Bottling.....but its getting better for me since I started using the siphon only and ditched the bottling bucket.
Boilovers.
Bottling is way nicer once you have a kegging system.
I rack straight into the keg with a ball lock liquid fitting on the end of my autosiphon. Works great. Don't have to worry about the hose curling up and spraying beer everywhere or introducing oxygen because you raised it out of the bucket a bit. Can even be a pure CO2 environment if you want it to be.
Have all 8 of my kegs full (well 7 full, 1 with bad poppets on order), so I wasn't able to rack into them for bottling. Racked into two bottling buckets instead. Really dreading having to use them again. I had hoped they'd be left to collect dust or mill into.
Normally, I put 2-4 psi behind it, then attach a bottle filling wand or picnic tap assembly. Easy instant filling. Or, if you prefer to use the keezer faucet to bottle bulk primed off the keg, a growler filler. Or, to bottle your serving brews, a counterpressure filler or poor man's beer gun.
But anyway. Yeah, bottling gets nicer once kegs and CO2 get involved. Washing bottles still sucks until you get a dishwasher, or a power drill and bottle blaster, or build one of [thread=98932]these bottlew washers[/thread].
So you go from autosiphon to liquid ball lock fitting to the beer out of your corny? Intriguing. I might have to do that.

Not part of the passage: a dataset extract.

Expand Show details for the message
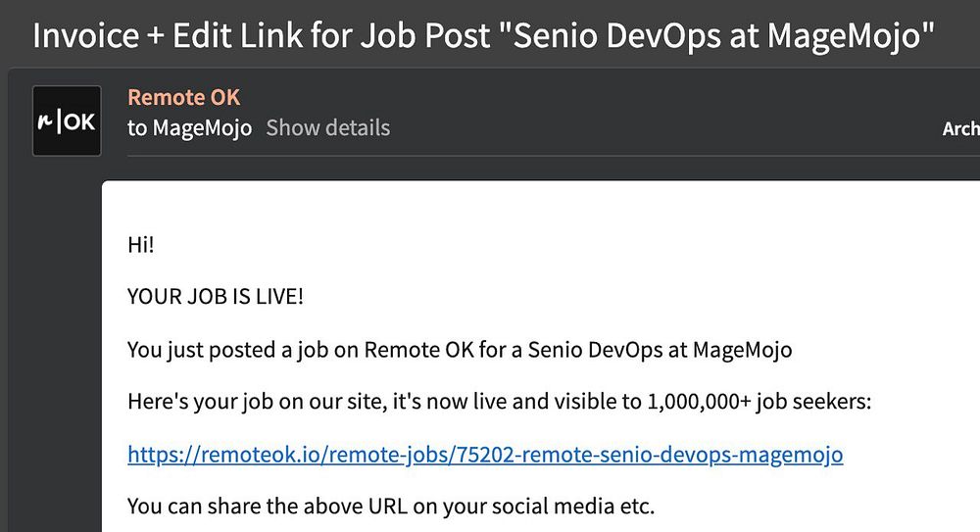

thanks for the picture - that is a great idea. I see you use CO2 pressure for the growler-filling rig. Do you use CO2 to push the other transfers, or are they all gravity-powered?
worst part for me is when i read this forum while brewing and people keep talking about starters. i fkng hate starters
When we got a new dishwasher is was the perfect opportunity to buy one with a stainless steel tub with high-temp/steam/sanitizing cycle. As long as there isn't a science project going on in the bottle, they come out ready for beer.

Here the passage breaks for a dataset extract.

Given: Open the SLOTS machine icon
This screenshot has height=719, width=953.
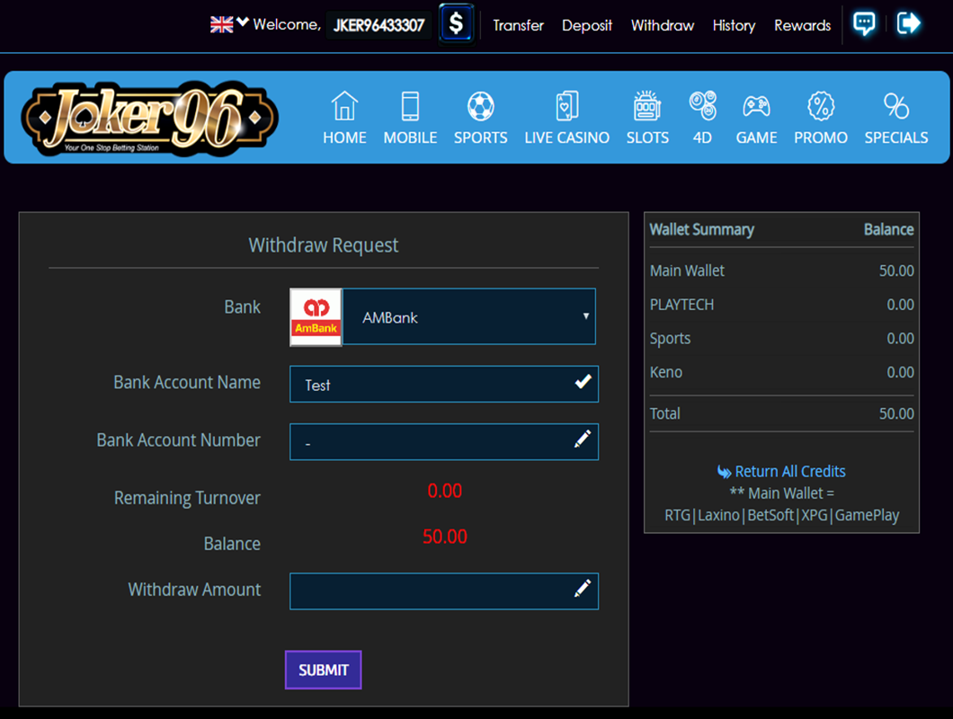Looking at the screenshot, I should pos(647,107).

isleofman said:Having to order all my ingredients. It means that I can't just say "I want to brew right now or tomorrow." I have to order them and wait and then align that with a day I can brew...
cleaning cleaning cleaning
^^^^^^^THIS...cleaning SUCKS^^^^^^^
Especially when you have the ingredients for another PM brew waiting in the wings,because you have to bottle one of the two batches fermenting to wash the yeast for the next batch. But I do have a bunch in the fridge from the last batch waiting for St Patty's day.The worst part is the waiting. Waiting for an empty carboy so I can brew another batch. Waiting for my 1st batch (a lager) to be ready to drink (I'm going to open a bottle on St. Patty's Day and try it.
Agreed. Especially when the brew session gets close to bedtime.
not having a homebrew shop in town and having to order my stuff online. Leaves very little room to experiment on the fly.